→ Exercise material
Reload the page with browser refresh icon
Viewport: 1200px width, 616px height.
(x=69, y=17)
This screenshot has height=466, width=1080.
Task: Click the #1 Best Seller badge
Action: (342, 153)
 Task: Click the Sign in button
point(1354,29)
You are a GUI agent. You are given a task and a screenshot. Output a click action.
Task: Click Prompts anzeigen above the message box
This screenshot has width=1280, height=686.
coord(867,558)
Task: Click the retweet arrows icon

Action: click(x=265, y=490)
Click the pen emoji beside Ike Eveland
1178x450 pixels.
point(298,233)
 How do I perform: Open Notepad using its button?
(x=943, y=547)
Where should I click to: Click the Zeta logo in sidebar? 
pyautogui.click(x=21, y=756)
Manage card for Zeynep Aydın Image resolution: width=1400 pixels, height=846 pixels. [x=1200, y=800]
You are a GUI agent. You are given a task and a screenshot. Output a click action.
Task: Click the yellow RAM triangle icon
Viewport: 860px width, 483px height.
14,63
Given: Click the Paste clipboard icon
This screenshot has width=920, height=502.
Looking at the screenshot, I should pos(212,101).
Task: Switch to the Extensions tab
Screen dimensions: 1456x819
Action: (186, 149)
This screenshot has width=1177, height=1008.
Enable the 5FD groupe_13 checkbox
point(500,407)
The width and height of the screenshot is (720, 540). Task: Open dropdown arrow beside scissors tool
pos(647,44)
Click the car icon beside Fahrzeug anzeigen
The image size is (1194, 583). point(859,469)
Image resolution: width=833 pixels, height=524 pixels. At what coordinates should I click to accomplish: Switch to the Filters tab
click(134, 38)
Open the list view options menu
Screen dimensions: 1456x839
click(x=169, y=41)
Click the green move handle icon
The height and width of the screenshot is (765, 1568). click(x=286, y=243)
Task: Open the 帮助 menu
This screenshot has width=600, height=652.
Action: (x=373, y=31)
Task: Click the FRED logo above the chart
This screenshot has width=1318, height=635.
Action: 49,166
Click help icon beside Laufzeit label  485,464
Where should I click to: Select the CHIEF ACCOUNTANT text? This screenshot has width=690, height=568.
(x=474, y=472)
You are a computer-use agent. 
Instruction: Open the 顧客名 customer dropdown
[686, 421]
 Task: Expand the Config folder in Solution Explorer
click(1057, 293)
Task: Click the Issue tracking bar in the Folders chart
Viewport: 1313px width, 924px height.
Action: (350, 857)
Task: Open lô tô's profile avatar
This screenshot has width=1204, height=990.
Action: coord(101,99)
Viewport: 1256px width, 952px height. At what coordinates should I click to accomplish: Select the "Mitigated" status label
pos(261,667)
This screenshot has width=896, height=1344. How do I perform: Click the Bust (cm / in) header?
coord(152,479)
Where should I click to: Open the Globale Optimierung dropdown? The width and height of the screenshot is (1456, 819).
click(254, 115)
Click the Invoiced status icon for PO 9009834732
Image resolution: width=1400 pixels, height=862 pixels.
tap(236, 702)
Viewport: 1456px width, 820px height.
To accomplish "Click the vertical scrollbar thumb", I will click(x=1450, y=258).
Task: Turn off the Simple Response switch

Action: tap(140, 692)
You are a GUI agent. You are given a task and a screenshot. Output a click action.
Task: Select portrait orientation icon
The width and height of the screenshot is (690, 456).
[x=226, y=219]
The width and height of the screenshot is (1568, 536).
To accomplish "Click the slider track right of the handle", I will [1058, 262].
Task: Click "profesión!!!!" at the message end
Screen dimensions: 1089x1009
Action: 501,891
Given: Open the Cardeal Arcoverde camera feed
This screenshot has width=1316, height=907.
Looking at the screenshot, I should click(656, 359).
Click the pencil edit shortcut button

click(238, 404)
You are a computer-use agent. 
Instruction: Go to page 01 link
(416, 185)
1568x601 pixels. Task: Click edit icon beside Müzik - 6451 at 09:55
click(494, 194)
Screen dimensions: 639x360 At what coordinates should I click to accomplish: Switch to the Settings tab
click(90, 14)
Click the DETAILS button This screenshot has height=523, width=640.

→ The problem
Find every line in the records that contains the word "perform", and copy each of those lines in full.

→ Output of the exercise
 How do I perform: Open Notepad using its button?
This screenshot has width=896, height=1344. How do I perform: Click the Bust (cm / in) header?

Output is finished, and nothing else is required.